There will be a total eclipse of the Moon tomorrow morning. We in Michigan are near the eastern edge of the part of the Earth that can see the eclipse. The partial phase will begin at 4:09 am. More and more of the Moon will enter the Earth’s inner shadow, until 5:16 am, when the Moon will be completely eclipsed. We expect the Moon to have a reddish hue from sunlight leaking and bent through Earth’s atmosphere into the shadow. This total phase will last until 6:41 am, when the Moon will begin to emerge into sunlight to start the ending partial phase of the eclipse. By this time, the Moon will be getting low in the west. The Moon will set around 7:40 am, just before the end of the eclipse and a few minutes after sunrise.

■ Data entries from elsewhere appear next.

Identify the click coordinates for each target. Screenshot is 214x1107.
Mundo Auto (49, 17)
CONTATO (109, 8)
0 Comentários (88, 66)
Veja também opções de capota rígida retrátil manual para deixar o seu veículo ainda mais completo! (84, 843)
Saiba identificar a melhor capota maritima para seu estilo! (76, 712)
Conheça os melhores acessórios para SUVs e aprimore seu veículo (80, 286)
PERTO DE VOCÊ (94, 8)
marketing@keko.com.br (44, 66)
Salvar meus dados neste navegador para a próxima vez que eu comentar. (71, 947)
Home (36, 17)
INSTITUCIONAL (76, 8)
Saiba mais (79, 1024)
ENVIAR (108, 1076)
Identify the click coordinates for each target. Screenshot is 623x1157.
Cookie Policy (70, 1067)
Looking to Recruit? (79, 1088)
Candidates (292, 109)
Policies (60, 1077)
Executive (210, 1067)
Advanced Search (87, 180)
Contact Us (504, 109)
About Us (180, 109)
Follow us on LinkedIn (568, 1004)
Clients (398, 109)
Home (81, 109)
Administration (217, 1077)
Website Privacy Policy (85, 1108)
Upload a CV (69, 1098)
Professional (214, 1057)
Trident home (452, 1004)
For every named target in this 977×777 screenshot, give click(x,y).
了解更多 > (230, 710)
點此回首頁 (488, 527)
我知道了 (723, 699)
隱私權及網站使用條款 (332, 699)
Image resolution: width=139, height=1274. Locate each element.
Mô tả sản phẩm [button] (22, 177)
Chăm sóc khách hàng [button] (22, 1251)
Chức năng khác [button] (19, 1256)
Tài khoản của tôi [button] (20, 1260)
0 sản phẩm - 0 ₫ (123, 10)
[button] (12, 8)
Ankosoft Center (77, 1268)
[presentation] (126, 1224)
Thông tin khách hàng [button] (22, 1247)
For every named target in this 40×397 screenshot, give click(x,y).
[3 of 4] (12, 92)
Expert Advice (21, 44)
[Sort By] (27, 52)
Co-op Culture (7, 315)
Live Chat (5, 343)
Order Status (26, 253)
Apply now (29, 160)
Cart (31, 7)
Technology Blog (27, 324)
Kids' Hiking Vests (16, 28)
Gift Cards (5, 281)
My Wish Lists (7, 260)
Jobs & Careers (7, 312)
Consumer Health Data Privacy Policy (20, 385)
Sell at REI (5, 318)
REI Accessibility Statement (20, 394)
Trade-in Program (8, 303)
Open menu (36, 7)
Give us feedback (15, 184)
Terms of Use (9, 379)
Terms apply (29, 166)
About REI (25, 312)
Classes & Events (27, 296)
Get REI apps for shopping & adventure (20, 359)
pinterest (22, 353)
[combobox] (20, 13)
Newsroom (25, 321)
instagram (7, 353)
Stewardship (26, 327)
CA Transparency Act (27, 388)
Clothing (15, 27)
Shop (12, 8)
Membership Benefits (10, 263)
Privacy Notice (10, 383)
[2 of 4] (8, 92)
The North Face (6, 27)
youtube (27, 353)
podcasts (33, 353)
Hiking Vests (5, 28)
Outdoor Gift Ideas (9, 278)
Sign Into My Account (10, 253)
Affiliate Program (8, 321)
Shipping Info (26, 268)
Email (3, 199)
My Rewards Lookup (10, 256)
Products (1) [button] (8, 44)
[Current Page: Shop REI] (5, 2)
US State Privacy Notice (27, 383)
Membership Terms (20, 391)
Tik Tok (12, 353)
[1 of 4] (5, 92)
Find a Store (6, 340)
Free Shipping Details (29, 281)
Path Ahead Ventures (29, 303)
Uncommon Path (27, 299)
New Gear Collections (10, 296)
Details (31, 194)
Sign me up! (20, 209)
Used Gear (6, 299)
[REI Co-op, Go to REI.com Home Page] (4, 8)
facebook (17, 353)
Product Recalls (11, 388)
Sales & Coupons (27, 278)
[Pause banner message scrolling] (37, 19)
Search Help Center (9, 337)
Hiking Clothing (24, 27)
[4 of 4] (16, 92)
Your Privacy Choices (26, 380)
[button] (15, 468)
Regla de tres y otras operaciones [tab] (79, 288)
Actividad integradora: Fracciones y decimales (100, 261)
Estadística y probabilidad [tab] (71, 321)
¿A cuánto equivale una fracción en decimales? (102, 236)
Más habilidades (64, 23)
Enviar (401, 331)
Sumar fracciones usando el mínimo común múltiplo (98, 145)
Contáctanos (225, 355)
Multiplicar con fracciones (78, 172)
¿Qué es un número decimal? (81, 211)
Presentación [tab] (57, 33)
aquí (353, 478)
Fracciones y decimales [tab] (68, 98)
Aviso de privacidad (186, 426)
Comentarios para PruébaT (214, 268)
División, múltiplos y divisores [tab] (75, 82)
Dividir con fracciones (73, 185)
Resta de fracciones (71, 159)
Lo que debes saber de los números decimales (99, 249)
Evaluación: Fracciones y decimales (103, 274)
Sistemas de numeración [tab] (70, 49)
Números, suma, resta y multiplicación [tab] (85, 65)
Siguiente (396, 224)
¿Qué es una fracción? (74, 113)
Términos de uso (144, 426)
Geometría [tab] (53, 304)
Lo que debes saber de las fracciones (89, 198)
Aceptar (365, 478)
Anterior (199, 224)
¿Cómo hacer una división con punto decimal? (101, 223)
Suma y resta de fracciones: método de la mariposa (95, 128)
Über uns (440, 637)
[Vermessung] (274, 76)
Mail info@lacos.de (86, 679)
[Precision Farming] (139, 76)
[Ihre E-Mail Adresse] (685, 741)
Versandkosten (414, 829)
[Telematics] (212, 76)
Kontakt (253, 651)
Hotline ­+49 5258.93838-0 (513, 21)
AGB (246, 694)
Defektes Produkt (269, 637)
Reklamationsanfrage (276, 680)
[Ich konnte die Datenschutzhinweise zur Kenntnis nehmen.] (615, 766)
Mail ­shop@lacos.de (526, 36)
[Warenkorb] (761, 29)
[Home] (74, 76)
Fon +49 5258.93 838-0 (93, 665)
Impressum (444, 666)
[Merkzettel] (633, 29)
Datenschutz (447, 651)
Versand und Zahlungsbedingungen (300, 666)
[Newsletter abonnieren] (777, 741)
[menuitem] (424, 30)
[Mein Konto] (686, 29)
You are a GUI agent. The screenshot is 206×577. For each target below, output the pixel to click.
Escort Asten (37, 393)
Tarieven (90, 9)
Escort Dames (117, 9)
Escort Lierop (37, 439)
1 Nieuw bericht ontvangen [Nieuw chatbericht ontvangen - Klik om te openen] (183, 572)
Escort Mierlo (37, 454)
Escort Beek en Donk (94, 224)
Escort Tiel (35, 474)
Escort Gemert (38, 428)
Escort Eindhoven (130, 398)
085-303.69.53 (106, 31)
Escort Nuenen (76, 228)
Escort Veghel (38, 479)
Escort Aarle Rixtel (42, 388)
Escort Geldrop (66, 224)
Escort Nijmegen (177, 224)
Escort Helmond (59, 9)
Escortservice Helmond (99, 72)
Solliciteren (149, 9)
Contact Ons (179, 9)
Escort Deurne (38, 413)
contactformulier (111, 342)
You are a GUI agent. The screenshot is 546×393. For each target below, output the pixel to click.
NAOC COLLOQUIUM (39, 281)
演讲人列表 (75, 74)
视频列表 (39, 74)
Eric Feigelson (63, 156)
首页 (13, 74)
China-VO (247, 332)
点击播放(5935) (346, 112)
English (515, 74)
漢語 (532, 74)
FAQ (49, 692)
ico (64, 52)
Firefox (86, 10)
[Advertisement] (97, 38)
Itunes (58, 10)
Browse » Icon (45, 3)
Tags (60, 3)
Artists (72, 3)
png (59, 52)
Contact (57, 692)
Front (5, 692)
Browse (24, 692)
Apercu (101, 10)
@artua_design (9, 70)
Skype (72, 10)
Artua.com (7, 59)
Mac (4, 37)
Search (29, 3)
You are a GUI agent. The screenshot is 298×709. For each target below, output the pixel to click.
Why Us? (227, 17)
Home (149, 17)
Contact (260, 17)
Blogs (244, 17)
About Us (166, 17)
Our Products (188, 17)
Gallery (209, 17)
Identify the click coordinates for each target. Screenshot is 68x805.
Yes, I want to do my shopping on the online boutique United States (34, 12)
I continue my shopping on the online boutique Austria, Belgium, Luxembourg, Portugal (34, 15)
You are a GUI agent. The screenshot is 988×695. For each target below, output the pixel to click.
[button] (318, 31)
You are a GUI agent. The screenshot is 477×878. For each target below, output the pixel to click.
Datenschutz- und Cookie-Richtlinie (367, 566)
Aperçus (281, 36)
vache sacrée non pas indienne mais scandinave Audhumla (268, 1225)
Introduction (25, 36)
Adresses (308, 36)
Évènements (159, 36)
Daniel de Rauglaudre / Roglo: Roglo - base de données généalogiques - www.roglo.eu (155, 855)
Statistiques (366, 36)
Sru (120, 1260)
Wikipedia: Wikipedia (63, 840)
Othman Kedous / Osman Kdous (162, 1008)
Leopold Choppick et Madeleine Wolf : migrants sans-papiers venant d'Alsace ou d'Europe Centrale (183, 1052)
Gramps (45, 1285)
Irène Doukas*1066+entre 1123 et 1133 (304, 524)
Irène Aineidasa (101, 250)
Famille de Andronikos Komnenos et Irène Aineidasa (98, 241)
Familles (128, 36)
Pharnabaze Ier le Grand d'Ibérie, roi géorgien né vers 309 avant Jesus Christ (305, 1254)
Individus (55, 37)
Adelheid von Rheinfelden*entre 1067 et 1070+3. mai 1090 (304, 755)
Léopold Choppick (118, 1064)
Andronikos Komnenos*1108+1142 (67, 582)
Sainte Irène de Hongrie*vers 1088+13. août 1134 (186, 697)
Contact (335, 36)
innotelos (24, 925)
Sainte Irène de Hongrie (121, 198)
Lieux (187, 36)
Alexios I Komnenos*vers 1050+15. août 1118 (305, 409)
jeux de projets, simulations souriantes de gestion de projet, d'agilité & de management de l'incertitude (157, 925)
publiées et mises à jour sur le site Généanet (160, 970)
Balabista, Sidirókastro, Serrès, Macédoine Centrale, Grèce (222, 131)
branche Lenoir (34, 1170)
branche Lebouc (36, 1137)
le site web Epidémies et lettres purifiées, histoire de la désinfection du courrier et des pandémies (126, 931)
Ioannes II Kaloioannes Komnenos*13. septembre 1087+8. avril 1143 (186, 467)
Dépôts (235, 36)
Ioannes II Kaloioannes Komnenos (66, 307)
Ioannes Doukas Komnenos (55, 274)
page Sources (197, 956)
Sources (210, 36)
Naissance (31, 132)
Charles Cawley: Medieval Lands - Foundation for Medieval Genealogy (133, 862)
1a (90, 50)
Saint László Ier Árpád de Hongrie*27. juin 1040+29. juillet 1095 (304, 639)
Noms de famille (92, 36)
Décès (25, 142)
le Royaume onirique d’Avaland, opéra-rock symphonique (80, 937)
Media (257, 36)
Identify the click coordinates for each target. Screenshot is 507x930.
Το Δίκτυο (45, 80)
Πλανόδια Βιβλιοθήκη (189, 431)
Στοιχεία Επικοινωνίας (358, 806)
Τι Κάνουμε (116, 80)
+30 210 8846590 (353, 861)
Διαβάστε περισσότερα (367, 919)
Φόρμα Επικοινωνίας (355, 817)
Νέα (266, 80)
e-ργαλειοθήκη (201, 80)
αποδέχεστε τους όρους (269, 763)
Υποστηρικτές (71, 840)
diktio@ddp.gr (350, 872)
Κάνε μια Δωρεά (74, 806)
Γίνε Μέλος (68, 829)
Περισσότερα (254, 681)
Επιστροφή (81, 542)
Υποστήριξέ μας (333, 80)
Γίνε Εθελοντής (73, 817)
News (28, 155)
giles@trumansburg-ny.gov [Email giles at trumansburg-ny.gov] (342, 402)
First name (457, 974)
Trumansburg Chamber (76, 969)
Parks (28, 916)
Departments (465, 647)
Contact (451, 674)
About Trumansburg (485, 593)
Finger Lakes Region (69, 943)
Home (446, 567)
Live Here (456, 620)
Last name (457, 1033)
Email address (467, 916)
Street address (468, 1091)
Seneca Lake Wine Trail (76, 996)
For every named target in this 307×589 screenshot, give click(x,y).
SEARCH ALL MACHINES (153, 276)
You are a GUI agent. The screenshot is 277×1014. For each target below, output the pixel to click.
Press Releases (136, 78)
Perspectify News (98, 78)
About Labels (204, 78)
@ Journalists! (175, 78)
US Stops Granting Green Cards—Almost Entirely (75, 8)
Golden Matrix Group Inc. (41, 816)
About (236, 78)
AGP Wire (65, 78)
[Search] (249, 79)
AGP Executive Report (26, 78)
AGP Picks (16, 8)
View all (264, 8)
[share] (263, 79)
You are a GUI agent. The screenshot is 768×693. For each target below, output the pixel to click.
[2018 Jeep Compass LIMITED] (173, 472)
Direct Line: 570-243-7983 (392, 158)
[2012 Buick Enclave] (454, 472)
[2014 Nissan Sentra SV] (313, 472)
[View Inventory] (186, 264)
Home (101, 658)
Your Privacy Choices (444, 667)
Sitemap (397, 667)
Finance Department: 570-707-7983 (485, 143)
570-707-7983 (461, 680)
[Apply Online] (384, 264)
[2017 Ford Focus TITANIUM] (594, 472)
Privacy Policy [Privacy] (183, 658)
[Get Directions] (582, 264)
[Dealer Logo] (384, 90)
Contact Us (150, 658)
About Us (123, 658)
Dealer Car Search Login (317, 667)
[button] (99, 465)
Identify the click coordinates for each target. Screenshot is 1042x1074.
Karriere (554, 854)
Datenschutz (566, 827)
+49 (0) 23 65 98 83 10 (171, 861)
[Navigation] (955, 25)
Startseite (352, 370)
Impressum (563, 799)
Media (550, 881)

The astronomical event times given are for the Traverse City/Interlochen area of Michigan (EDT, UT – 5 hours). They may be different for your location.
Addendum

Credit: NASA/GSFC, Fred Espenak. Click on the image for the full size PDF file from the NASA eclipse site.
The contact times again for Eastern Standard Time
Contact Time EST U1 Partial eclipse starts...4:09 am U2 Totality starts..........5:16 am Mid-eclipse..............6:00 am U3 Totality ends............6:41 am U4 Partial eclipse ends.....7:49 am
P1 and P4 are not noticeable, so are not listed. The penumbral shadow will be noticeable, generally for a half hour or so before U1 and again for a half hour or so after U4, if you are located far enough west of here to see the complete eclipse.

This is a not-to-scale diagram of the motion of the moon through the Earth’s shadow during a lunar eclipse. Assume we are looking down from the north, the motion of the Moon will be counterclockwise. The Moon will enter the shadow from the west or right, so the first “bite” of the shadow will be on the left side of the Moon. The penumbra is a gradually increasing shadow from the outer edge to the umbra, where the Sun is partially blocked by the Earth.
The Moon’s appearance in totality
The Moon will normally appear to have a dull reddish hue during totality, though the edge of the umbra will normally appear gray. When there is a spectacular volcanic eruption, the volcanic dust in the atmosphere can produce an especially dark eclipse. The normal red color is due to all the sunrises and sunsets occurring on the Earth during the eclipse. The atmosphere scatters out the blue component of the sunlight, giving us red sunrises and sunsets. Also, the atmosphere refracts or bends the sunlight into the Earth’s inner shadow, the umbra, at the Moon’s distance, so the totally eclipsed Moon isn’t completely dark.